- Associated Press - Tuesday, November 26, 2019

MANILA, Philippines (AP) - Philippine military officials say a communist guerrilla leader and spokesman has been arrested while being secretly treated for high blood pressure in a hospital in an upscale residential and shopping district in suburban Manila.

Military officials said Tuesday that army troops and police arrested Jaime Padilla, who uses the nom de guerre Ka Diego, and three men who were guarding him Monday night in a room at the Cardinal Santos Medical Center in the Greenhills district of San Juan city. President Rodrigo Duterte has been to the same hospital in the past for medical tests.

Padilla, who is in his 60s and known for his trademark Maoist rebel cap, has given interviews in the past to journalists in his mountain jungle camp southeast of Manila where young Marxist guerrillas marched and displayed their weapons in front of photographers and TV cameras.

The communist insurgency has continued in the Philippines for more than 50 years, making it one of Asia’s longest-running rebellions. Battle setbacks, surrenders and infighting, however, have weakened the guerrilla group, which is considered a terrorist organization by the United States and remains a key Philippine security threat.

The rebellion has left about 40,000 combatants and civilians dead. It also has stunted economic development, especially in the countryside, where the military says about 3,500 insurgents are still active.

Aside from serving as a regional rebel spokesman, Padilla is also a ranking regional guerrilla leader and a member of the central committee of the Communist Party of the Philippines, Maj. Gen. Arnulfo Marcelo Burgos said.

Padilla’s arrest is a “decisive blow to the communist terrorists for it will result to further demoralization among their ranks brought about by a leadership vacuum, thus, further pushing them to the brink of collapse,” Burgos said.

Metropolitan Manila police chief Brig. Gen. Debold Sinas said the three men arrested with Padilla will be charged with harboring a fugitive. He said investigators are checking whether they also belong to the New People’s Army, the communist party’s armed wing.

Padilla has been charged with four counts of murder in at least one case in the past, officials said.

Communist guerrillas condemned Padilla’s arrest, which they said in a statement would endanger his life because he was being treated for a serious heart ailment in the hospital.

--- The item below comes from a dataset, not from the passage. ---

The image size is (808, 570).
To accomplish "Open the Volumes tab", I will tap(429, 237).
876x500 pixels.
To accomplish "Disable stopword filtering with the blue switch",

Duterte, who calls himself a socialist, initially pursued peace talks with the guerrillas but later protested continued insurgent attacks on government forces, while the guerrillas accused troops of violating the government’s own cease-fire by continuing combat operations in what they said were their rural strongholds.

Duterte later terminated peace negotiations with the guerrillas brokered by Norway. He has suggested from time to time that he is ready to resume the talks if the guerrillas halt attacks and their collection of what they call “revolutionary taxes” from businesses but the military calls extortion.